5. Main relationships of the Nomination and Remuneration Committee

A. With the Board of Directors

At the beginning of each session of the Board of Directors, the Chairman of the Nomination and Remuneration Committee reports on the main business transacted in the last meeting of the Committee.

B. With the Audit and Control Committee

Directors sitting on the Nomination and Remuneration Committee also sit on the Audit and Control Committee.

C. With the Chairman and Chief Executive Officer and the Senior Management

For the purposes of allowing the Nomination and Remuneration Committee to be directly apprised of the major business concerns, the Committee encourages the presence in its sessions of the Chairman and Chief Executive Officer and of the officers and supervisors of the Company, so that they would explain their view on certain issues directly linked with the field of responsibility of the Committee and which are recurrent in its meetings.

D. With the Lead Independent Director

Mr Niels S. Andersen is the Lead Independent Director as well as a member of the Nomination and Remuneration Committee.

E. With the Human Resources Department

In order to keep the Nomination and Remuneration Committee duly and permanently informed, the Human Resources Division regularly informs the Committee on the changes, if any, in the global remuneration systems, on market researches on the pay of senior management, on the annual pay adjustments and on the review of the adjustment guidelines for each country, on a summary of the annual adjustments carried out and on the global programmes for the detection and development of potential in the matter of personnel and succession plans.
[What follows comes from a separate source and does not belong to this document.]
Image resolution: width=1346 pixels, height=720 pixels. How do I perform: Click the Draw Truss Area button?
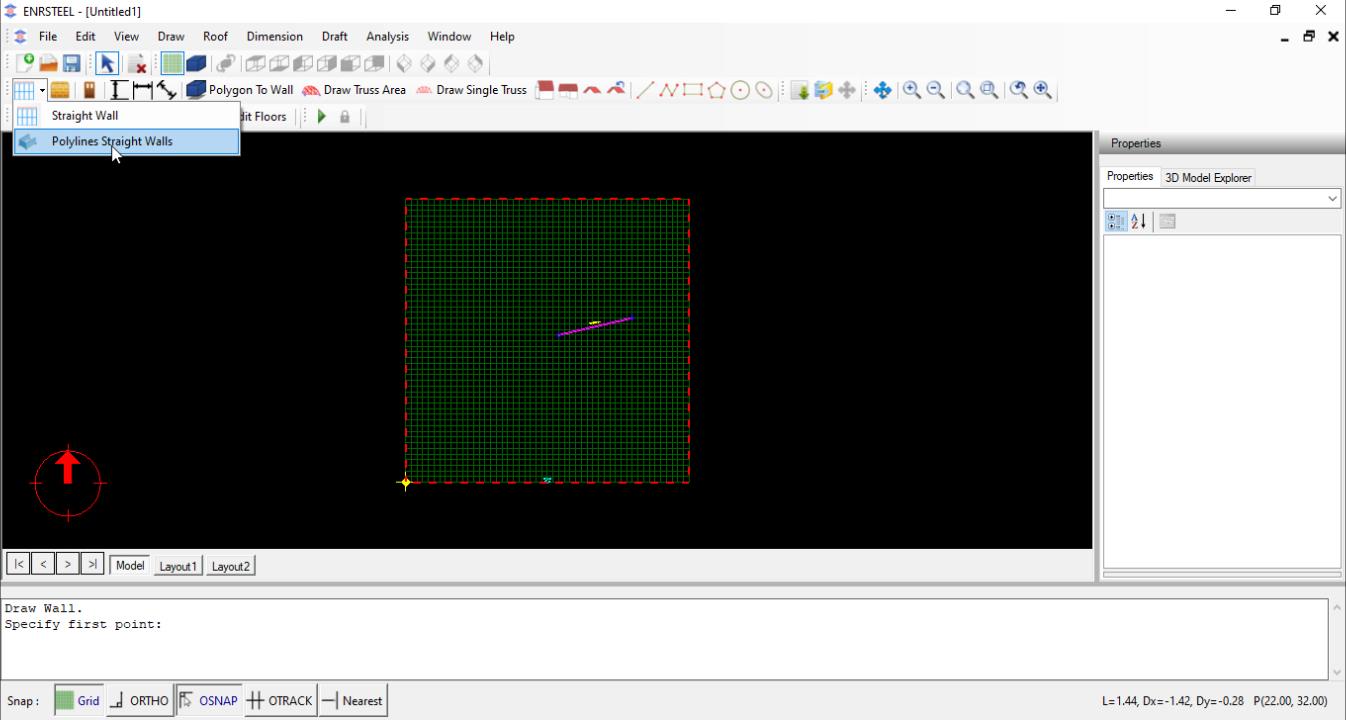point(354,90)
F. With the external advisors

In order to receive advice in connection with the performance of their duties, non-executive directors may request that legal, accounting, financial or other experts be engaged at the Company’s expense.

The assignment entrusted to such external advisors must necessarily address specific issues of certain weight and complexity that the above-referred directors might face in the discharge of their duties.

During financial year 2014, the Committee has been advised by external consultant Towers Watson in order to prepare the Annual Report on the Remuneration of Directors for FY2013.

Additionally, Uría & Menéndez law firm provides advice on the review of the internal regulations and on the regulation of the Nomination and Remuneration Committee to adjust them to the new regulatory requirements, the latest recommendations in the good governance area and the most recent trends on corporate governance.